Cosa potrà mai capitare percorrendo le strade piatte che attraversano la puszta, tra sterminati campi di girasole e cavalli curiosi? Cosa può scombinare il primo arrivo per velocisti di questo Giro d’Italia non ancora in Italia? La risposta sta in un telaio spezzato appoggiato contro una transenna. E ora ci si ritrova a chiedersi se il Giro d’Italia di Peter Sagan sia già finito, dopo appena due giorni.
Neppure Elia Viviani ha troppa voglia di festeggiare la vittoria e chiede notizie dell’ex compagno di squadra, con cui è cresciuto alla Liquigas. Per come è andata a finire, sarebbe stato meglio se fosse arrivata al traguardo la fuga. Verrebbe voglia di riavvolgere tutta la tappa per darle una conclusione diversa. Meno mozzafiato, ma anche meno traumatica.
Neppure il tempo di lasciarsi alle spalle i palazzoni ingrigiti della periferia di Budapest e una decina di corridori se ne va, mentre noi stiamo ancora guardando la statua di Lajos Kossuth in piazza degli Eroi, per notare analogie e divergenze rispetto al busto che gli è stato dedicato in un angolo dell’aiuola Balbo, nel centro di Torino.

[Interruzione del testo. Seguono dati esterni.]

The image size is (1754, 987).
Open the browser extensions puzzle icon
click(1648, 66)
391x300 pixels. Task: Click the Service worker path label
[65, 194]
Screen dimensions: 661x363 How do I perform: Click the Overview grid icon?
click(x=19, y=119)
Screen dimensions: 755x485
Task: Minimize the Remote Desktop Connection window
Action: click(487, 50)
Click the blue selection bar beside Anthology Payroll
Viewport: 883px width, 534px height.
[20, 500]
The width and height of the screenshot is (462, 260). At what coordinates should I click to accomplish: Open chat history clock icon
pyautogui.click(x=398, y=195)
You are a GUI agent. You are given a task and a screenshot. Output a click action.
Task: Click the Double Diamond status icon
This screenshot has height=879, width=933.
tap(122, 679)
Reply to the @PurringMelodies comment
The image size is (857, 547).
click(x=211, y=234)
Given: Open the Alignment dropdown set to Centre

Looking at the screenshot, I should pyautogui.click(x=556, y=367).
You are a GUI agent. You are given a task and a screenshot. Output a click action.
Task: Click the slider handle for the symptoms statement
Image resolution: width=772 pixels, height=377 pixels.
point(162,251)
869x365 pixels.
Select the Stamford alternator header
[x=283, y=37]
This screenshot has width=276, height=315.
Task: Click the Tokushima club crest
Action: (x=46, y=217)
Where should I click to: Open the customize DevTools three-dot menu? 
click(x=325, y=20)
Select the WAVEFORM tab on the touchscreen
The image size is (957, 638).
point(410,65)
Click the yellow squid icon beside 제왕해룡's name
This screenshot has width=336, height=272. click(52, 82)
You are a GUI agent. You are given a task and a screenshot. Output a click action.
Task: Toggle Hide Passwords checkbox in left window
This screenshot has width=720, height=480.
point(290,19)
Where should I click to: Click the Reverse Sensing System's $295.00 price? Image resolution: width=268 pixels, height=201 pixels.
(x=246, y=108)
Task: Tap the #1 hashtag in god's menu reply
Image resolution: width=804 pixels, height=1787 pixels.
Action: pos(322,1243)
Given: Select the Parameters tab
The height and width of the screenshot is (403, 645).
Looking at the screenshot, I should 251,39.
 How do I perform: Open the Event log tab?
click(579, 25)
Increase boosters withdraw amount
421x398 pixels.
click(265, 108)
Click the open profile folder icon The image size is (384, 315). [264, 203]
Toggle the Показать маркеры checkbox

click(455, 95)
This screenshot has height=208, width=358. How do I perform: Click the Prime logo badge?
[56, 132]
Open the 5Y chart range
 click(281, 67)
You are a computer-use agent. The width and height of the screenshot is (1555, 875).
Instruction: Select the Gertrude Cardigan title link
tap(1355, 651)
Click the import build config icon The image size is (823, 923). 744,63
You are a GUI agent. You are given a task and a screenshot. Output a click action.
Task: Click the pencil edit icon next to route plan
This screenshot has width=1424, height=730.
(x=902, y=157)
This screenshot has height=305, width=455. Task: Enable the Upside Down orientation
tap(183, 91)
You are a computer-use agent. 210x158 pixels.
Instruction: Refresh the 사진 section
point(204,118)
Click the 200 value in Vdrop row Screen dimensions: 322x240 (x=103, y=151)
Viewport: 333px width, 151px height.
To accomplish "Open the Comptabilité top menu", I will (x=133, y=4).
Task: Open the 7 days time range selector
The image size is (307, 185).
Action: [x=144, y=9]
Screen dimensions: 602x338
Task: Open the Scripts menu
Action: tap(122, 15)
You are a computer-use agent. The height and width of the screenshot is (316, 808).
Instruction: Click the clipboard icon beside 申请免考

Storie risorgimentali che si sposano bene con lo spirito dei fuggitivi. Garibaldino, lo potrebbero definire i più retorici. Chi è votato al cinismo lo considera invece un martirio, tanto sudato quanto prevedibile, all’altare degli sponsor: si parte e si va subito avanti pur sapendo che, quando il gruppo si sveglierà dal torpore, sarà pressoché impossibile resistergli.